Problem statement: Below are several records. Retype exactly those lines running from the one with "This screenshot has width=439, height=329." through the one with "Task: Toggle the", end lines included, and no others.
#### Given records ####
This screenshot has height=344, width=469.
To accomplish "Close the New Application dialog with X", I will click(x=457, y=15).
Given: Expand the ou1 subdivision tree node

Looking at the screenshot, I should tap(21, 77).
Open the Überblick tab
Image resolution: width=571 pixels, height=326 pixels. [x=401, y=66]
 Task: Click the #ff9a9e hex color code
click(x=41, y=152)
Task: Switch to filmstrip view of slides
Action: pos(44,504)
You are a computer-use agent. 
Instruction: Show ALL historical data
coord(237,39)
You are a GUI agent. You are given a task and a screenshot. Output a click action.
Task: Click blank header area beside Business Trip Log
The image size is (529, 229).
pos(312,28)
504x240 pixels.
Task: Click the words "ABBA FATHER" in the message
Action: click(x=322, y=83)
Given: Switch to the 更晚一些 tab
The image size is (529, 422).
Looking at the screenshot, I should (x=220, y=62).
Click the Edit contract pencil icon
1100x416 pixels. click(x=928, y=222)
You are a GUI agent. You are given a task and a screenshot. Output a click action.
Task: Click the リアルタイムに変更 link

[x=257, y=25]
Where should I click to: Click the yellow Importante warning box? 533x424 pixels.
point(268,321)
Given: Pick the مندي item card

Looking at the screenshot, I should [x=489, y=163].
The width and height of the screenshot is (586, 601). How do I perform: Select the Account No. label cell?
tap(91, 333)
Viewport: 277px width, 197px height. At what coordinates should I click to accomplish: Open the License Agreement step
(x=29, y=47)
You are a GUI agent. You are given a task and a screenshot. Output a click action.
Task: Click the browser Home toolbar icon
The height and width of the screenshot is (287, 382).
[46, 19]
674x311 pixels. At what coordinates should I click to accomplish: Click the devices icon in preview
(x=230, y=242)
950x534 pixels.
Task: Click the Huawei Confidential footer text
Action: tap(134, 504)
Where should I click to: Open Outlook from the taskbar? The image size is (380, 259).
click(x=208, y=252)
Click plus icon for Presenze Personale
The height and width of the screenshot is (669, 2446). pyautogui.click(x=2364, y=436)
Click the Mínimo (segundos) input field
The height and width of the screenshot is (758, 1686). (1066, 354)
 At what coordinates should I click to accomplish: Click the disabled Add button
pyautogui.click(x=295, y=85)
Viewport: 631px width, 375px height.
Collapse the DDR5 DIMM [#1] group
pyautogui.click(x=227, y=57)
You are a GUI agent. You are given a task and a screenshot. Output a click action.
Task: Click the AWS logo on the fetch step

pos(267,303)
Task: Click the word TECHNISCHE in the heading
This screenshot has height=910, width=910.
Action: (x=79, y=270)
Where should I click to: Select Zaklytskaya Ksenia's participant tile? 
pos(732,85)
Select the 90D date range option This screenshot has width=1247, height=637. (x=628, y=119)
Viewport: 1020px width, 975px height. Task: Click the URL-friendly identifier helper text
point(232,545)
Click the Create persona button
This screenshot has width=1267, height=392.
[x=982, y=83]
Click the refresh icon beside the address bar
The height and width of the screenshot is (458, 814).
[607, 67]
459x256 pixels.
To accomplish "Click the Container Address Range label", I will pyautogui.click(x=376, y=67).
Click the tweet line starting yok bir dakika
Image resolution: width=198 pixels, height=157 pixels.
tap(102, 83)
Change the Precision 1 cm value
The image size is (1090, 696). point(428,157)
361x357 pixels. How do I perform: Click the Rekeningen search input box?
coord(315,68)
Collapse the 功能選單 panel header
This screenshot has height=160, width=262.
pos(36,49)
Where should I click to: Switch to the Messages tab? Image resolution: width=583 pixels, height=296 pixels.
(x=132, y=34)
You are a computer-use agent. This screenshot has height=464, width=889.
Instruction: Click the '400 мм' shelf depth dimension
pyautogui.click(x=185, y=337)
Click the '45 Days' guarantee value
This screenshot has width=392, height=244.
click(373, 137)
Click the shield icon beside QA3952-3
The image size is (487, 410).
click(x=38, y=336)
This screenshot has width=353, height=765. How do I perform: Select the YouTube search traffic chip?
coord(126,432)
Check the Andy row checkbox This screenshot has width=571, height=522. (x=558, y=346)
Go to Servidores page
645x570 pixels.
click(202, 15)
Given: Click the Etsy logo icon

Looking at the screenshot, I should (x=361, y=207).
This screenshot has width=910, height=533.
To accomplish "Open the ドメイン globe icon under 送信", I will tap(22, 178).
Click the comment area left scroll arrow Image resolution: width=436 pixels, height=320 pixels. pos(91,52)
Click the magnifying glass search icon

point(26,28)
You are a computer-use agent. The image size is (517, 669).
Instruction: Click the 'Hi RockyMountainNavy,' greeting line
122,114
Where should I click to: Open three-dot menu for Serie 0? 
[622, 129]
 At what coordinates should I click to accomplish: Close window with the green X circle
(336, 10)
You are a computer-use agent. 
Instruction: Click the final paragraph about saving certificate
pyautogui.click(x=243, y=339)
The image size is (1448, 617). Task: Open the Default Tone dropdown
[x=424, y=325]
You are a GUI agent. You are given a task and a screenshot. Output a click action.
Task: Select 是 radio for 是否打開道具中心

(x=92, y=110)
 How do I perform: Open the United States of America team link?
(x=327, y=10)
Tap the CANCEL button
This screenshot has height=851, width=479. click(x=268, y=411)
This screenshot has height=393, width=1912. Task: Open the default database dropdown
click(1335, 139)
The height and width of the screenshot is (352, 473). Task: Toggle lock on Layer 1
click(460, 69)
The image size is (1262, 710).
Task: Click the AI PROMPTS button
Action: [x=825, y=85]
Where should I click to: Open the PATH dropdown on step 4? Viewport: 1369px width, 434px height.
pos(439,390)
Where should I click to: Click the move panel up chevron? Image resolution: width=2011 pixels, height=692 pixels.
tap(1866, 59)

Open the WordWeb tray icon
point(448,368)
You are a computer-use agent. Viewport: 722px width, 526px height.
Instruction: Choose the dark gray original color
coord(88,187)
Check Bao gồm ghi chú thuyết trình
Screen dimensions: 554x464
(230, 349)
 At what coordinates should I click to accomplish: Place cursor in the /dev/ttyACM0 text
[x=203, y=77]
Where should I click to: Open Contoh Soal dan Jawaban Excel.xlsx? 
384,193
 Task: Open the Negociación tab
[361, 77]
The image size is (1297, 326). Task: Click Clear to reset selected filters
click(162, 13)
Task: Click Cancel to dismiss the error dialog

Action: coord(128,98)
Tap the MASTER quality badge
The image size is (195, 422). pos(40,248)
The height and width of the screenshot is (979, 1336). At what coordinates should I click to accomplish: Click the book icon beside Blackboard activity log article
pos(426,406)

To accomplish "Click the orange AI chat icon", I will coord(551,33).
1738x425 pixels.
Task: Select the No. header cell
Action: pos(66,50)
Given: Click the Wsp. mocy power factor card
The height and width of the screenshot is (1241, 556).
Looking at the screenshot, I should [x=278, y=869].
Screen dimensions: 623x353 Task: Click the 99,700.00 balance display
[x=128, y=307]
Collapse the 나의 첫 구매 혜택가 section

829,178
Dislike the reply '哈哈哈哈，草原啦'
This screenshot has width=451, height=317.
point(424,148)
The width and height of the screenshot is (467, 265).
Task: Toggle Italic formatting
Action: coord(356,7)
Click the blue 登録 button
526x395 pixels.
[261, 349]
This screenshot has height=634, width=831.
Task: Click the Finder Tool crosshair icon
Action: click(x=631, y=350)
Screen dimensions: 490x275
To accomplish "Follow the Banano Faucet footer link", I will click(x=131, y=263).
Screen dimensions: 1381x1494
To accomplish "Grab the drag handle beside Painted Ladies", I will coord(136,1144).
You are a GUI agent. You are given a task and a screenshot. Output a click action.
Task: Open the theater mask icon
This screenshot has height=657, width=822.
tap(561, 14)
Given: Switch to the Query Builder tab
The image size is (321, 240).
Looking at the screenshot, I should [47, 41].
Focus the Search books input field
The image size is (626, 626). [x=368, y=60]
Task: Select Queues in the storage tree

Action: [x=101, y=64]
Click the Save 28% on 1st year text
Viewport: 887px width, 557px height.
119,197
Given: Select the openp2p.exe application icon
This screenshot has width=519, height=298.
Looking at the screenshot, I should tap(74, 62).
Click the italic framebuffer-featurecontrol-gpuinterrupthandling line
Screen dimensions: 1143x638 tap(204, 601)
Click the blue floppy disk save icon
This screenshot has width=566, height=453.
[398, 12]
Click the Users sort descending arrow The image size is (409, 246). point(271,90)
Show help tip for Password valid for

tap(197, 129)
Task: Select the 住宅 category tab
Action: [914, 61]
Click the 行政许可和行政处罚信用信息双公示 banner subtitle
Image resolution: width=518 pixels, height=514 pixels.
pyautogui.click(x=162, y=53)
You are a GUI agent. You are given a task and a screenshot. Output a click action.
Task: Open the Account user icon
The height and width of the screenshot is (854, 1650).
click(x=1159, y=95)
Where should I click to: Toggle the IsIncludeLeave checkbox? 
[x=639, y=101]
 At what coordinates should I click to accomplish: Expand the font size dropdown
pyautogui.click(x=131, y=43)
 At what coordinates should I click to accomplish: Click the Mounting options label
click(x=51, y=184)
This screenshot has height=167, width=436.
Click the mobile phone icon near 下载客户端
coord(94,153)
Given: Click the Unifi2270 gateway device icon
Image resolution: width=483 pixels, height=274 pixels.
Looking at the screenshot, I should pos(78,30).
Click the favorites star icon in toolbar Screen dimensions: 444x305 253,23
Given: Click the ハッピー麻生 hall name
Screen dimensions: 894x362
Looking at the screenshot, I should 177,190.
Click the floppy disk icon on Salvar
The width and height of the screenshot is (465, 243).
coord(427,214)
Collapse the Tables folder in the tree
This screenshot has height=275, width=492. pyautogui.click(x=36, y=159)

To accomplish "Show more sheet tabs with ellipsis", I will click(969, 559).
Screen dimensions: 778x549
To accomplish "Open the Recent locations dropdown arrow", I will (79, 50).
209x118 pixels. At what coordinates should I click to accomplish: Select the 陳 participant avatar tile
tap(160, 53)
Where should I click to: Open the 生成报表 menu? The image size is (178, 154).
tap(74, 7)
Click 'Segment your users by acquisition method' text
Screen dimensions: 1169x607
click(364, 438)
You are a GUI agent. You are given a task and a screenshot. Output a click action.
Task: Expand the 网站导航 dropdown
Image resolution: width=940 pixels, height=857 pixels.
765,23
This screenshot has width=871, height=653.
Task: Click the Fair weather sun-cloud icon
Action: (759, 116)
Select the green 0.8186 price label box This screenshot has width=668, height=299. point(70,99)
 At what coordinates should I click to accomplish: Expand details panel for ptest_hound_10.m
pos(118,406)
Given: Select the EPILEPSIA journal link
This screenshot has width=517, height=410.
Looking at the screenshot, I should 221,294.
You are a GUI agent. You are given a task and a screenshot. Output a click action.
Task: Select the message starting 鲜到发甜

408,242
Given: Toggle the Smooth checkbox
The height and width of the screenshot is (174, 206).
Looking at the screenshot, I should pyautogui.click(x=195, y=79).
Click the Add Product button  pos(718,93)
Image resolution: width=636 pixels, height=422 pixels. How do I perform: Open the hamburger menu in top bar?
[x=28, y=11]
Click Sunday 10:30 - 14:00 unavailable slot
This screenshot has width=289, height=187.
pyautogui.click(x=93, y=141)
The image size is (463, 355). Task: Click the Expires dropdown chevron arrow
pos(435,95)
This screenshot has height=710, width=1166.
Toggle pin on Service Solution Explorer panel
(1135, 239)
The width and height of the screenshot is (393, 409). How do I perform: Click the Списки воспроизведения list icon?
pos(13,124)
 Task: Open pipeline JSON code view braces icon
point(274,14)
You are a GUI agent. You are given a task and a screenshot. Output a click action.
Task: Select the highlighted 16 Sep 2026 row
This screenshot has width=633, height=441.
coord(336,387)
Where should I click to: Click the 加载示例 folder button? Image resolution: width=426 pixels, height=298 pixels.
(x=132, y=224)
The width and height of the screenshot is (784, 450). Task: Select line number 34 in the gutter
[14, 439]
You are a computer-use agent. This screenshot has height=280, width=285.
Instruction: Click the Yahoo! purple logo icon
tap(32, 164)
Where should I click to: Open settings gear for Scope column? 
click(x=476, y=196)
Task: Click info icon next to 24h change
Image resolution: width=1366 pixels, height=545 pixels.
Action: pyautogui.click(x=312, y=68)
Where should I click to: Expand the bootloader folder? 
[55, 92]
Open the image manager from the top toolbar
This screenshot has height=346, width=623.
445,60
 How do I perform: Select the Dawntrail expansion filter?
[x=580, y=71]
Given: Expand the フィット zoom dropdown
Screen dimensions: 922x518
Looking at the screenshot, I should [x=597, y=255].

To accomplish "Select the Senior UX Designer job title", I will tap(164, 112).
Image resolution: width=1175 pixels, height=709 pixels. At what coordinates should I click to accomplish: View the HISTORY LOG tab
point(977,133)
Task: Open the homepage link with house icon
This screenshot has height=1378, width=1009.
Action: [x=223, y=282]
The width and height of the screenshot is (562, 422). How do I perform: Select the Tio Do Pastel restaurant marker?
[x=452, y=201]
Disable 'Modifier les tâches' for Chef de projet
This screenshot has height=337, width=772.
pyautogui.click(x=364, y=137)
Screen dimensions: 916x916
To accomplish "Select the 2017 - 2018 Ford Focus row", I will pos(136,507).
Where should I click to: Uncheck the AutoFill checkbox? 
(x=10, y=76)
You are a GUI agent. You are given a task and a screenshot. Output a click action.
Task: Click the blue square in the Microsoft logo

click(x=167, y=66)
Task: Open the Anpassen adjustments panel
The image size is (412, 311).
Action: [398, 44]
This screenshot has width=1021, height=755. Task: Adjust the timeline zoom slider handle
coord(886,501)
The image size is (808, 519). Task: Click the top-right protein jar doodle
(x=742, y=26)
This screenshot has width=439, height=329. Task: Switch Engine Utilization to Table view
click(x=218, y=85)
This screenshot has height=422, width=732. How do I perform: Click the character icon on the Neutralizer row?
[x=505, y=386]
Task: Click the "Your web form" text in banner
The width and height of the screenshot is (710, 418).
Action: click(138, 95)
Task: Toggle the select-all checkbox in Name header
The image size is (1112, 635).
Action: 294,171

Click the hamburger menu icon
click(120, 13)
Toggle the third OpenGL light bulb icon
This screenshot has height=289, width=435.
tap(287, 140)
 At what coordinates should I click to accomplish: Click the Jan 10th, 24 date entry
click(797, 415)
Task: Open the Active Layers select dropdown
####
Result below:
This screenshot has width=439, height=329. Task: Switch Engine Utilization to Table view
click(x=218, y=85)
This screenshot has height=422, width=732. How do I perform: Click the character icon on the Neutralizer row?
[x=505, y=386]
Task: Click the "Your web form" text in banner
The width and height of the screenshot is (710, 418).
Action: click(138, 95)
Task: Toggle the select-all checkbox in Name header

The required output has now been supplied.